I’ve seen lots of stories over the last month about “The Passion of the Christ” and people who’ve seen it even before it was released. Where were they getting copies from? Now, from Washington, comes this story:
Parents Irate Over ‘Passion’ In School
6th-Graders Offered Counseling After Film
As a teacher showed sixth-graders at the District’s Malcolm X Elementary School parts of the movie “The Passion of the Christ,” 11-year-old Cutairra Ransom was growing upset by the violence unfolding in front of her.
“I saw Jesus getting beaten,” Cutairra said yesterday. “Needles were going in his arms. It was scary the way they was beating him.”
After about 15 minutes of watching the R-rated film about the final hours of Jesus’s life, Cutairra said she walked out of the room.
She was one of the 16 to 20 students who were shown the movie Tuesday at the public school, which is in the Congress Park neighborhood of Southeast Washington. D.C. school officials, who said sixth-graders should not be shown R-rated movies at school, have placed the teacher, Ronald Anthony, on leave with pay pending an investigation.
Among the issues that school system investigators say they are looking into is how Anthony obtained a copy of the movie, which has not been released on videotape or DVD.
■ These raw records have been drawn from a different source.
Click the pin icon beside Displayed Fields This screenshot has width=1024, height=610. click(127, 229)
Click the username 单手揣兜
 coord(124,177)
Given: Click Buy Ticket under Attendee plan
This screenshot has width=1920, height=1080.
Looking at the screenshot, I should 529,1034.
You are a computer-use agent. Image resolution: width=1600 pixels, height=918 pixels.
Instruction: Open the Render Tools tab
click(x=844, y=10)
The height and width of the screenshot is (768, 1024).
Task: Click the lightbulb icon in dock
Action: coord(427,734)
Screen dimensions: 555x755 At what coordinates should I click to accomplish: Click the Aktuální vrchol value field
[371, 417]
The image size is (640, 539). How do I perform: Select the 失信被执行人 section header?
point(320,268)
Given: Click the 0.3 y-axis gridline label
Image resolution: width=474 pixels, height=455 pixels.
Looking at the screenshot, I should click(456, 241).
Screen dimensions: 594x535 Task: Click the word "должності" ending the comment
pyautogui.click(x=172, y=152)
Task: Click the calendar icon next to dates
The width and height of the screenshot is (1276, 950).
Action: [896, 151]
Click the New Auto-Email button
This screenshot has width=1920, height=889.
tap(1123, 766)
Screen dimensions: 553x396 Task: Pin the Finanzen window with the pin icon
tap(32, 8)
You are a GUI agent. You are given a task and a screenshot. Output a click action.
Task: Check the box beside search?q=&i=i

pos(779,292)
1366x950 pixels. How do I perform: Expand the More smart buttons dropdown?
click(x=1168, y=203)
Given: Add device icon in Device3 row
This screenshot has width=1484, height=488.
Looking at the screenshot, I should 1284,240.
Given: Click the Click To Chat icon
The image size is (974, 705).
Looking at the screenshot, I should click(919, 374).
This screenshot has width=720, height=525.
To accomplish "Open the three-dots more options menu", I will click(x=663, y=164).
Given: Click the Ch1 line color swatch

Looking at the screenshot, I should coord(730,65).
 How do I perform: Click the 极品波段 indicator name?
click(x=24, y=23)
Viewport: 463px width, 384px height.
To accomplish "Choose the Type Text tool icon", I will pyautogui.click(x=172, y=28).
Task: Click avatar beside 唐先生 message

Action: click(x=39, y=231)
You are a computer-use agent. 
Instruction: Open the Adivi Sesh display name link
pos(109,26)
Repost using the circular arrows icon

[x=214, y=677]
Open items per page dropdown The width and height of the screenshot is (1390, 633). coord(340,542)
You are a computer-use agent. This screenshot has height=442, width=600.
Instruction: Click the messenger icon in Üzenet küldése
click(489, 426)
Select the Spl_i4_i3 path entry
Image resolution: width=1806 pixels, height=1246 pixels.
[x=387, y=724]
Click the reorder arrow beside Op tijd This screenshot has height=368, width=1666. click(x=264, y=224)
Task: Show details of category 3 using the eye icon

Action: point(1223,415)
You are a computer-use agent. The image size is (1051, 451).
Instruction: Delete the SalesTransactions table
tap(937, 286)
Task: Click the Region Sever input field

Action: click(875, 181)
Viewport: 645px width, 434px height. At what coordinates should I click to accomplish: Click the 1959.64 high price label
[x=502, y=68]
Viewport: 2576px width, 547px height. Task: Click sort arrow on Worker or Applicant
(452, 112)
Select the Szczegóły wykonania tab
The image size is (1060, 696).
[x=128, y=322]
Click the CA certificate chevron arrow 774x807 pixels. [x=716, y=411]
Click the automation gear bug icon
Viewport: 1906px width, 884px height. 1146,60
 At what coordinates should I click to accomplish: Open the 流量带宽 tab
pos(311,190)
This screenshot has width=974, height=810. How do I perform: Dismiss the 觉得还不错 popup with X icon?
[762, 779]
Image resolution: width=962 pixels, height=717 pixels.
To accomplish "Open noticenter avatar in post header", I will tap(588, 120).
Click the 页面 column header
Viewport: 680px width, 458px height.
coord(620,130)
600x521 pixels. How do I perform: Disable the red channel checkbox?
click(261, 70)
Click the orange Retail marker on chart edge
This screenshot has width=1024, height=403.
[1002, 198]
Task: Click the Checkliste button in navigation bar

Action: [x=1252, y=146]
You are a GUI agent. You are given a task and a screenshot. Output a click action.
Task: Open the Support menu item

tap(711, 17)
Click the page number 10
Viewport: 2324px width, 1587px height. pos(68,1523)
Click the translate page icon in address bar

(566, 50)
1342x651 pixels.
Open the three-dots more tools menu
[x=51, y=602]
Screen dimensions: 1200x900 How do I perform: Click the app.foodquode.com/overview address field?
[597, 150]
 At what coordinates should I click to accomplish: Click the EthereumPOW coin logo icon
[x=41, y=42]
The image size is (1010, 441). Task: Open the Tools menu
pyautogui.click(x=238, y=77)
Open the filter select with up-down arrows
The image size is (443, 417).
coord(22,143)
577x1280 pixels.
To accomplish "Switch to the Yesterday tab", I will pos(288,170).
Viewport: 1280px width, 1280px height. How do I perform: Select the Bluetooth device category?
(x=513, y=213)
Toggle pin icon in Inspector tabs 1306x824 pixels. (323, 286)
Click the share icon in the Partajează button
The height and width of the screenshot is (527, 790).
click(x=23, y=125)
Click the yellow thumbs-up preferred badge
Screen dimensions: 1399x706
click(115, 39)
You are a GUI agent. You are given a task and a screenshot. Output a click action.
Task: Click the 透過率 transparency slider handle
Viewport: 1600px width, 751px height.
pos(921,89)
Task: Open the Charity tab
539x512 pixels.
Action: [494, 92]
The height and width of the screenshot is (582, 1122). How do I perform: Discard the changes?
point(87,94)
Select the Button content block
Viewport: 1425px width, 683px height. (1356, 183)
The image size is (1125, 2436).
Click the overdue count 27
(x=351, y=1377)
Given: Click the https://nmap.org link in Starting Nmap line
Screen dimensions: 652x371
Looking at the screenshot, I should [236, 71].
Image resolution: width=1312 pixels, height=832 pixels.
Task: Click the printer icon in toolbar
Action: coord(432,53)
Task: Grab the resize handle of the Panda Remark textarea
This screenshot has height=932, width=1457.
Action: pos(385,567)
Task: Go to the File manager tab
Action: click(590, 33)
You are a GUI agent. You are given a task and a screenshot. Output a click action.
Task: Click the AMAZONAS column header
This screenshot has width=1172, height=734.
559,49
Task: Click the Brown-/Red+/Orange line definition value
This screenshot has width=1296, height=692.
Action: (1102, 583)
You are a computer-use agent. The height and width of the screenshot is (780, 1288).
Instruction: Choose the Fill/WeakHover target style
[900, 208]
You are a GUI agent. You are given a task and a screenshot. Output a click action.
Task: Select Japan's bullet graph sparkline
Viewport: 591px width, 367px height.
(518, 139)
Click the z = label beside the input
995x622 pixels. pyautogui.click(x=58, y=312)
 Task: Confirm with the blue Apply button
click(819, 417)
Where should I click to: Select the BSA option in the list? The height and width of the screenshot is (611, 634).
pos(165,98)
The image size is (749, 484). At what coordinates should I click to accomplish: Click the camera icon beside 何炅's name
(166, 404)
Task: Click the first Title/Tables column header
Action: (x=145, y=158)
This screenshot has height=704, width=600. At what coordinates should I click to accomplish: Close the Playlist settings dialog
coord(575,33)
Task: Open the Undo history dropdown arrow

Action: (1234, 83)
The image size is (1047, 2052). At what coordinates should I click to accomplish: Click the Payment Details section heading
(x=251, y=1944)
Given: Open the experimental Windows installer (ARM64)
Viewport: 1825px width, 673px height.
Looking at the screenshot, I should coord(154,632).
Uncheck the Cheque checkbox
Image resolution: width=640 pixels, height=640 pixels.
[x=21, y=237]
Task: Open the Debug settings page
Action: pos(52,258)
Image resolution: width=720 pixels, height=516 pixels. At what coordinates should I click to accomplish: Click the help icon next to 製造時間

How, indeed. Well, here’s my latest conspiracy theory for your amusement: Mel Gibson and/or the releasing studio has quietly released videotape copies of the film to select evangelistic and fundamentalist churches, hoping to create a grassroots movement to promote the film. Gibson himself has said that they are his “core audience.” You know, showing this in class was wrong for at least two reasons: first, why would you show an ultra-violent R-rated film in a sixth-grade class? Second, this was a religious ultra-violent R-rated film.
Oh, one last thing:
… He said the teacher told him that he presented excerpts corresponding to information the students had read in a social studies book.
As someone who works in the area of social studies education, I’m curious as to what social studies book that was, and what information it contained.